▶ _RECORDS TO PROCESS_
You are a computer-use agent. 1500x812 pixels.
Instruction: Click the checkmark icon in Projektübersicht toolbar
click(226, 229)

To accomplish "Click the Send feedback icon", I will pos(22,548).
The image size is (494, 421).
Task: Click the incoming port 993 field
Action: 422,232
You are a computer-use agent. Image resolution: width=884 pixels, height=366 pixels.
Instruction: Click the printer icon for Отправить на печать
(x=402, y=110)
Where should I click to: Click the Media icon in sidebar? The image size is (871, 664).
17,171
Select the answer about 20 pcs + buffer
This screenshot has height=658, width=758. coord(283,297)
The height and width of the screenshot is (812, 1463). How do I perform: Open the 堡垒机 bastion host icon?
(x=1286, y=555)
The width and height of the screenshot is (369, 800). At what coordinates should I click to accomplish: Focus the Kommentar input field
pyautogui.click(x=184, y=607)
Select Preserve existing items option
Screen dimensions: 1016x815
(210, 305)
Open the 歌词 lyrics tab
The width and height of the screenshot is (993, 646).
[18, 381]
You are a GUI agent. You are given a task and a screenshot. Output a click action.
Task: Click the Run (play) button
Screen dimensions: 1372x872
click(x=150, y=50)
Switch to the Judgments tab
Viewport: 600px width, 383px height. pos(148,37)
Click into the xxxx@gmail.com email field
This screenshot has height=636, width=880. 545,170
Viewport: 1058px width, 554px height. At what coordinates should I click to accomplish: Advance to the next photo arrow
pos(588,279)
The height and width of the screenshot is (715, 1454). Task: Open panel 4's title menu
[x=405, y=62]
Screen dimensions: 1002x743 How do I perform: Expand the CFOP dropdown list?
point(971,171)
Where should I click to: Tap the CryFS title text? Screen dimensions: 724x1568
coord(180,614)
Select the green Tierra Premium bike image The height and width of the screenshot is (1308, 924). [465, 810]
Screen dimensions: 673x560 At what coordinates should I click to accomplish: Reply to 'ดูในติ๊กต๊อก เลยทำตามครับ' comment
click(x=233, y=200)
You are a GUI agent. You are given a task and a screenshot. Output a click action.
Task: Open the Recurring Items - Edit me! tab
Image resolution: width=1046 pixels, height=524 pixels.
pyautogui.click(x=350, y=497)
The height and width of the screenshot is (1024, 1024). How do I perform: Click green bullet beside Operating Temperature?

▶ _PROBLEM TO SOLVE_
For this exercise, retype the complete listing exactly.

▶ _RESPONSE AREA_
You are a computer-use agent. 1500x812 pixels.
Instruction: Click the checkmark icon in Projektübersicht toolbar
click(226, 229)

To accomplish "Click the Send feedback icon", I will pos(22,548).
The image size is (494, 421).
Task: Click the incoming port 993 field
Action: 422,232
You are a computer-use agent. Image resolution: width=884 pixels, height=366 pixels.
Instruction: Click the printer icon for Отправить на печать
(x=402, y=110)
Where should I click to: Click the Media icon in sidebar? The image size is (871, 664).
17,171
Select the answer about 20 pcs + buffer
This screenshot has height=658, width=758. coord(283,297)
The height and width of the screenshot is (812, 1463). How do I perform: Open the 堡垒机 bastion host icon?
(x=1286, y=555)
The width and height of the screenshot is (369, 800). At what coordinates should I click to accomplish: Focus the Kommentar input field
pyautogui.click(x=184, y=607)
Select Preserve existing items option
Screen dimensions: 1016x815
(210, 305)
Open the 歌词 lyrics tab
The width and height of the screenshot is (993, 646).
[18, 381]
You are a GUI agent. You are given a task and a screenshot. Output a click action.
Task: Click the Run (play) button
Screen dimensions: 1372x872
click(x=150, y=50)
Switch to the Judgments tab
Viewport: 600px width, 383px height. pos(148,37)
Click into the xxxx@gmail.com email field
This screenshot has height=636, width=880. 545,170
Viewport: 1058px width, 554px height. At what coordinates should I click to accomplish: Advance to the next photo arrow
pos(588,279)
The height and width of the screenshot is (715, 1454). Task: Open panel 4's title menu
[x=405, y=62]
Screen dimensions: 1002x743 How do I perform: Expand the CFOP dropdown list?
point(971,171)
Where should I click to: Tap the CryFS title text? Screen dimensions: 724x1568
coord(180,614)
Select the green Tierra Premium bike image The height and width of the screenshot is (1308, 924). [465, 810]
Screen dimensions: 673x560 At what coordinates should I click to accomplish: Reply to 'ดูในติ๊กต๊อก เลยทำตามครับ' comment
click(x=233, y=200)
You are a GUI agent. You are given a task and a screenshot. Output a click action.
Task: Open the Recurring Items - Edit me! tab
Image resolution: width=1046 pixels, height=524 pixels.
pyautogui.click(x=350, y=497)
The height and width of the screenshot is (1024, 1024). How do I perform: Click green bullet beside Operating Temperature?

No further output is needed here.